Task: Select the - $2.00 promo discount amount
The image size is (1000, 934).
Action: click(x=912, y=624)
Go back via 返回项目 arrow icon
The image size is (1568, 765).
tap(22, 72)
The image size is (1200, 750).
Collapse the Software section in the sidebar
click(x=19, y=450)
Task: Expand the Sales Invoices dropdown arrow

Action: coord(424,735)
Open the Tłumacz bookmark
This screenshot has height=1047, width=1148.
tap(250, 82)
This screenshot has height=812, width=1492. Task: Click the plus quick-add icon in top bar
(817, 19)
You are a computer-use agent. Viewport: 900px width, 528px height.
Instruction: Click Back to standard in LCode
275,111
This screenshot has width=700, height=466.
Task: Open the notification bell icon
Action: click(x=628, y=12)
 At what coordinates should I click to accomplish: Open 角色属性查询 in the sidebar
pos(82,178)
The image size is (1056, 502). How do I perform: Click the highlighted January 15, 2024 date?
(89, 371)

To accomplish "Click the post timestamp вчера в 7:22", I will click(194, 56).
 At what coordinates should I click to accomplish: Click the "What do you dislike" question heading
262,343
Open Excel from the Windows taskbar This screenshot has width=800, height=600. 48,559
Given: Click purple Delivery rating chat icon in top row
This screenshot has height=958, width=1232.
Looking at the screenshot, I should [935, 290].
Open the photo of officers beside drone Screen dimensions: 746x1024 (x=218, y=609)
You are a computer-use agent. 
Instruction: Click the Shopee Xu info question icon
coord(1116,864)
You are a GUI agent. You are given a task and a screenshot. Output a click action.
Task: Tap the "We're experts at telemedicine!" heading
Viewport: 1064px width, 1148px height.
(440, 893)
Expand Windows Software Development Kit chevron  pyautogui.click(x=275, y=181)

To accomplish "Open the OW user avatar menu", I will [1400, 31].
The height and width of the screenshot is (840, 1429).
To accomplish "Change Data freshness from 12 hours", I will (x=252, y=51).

————————

__Exercise__
Find "Instruction: Click the" in the entries above and copy that whole line exactly, then each line after it through the line that contains "Expand Windows Software".

__Answer__
Instruction: Click the Shopee Xu info question icon
coord(1116,864)
You are a GUI agent. You are given a task and a screenshot. Output a click action.
Task: Tap the "We're experts at telemedicine!" heading
Viewport: 1064px width, 1148px height.
(440, 893)
Expand Windows Software Development Kit chevron  pyautogui.click(x=275, y=181)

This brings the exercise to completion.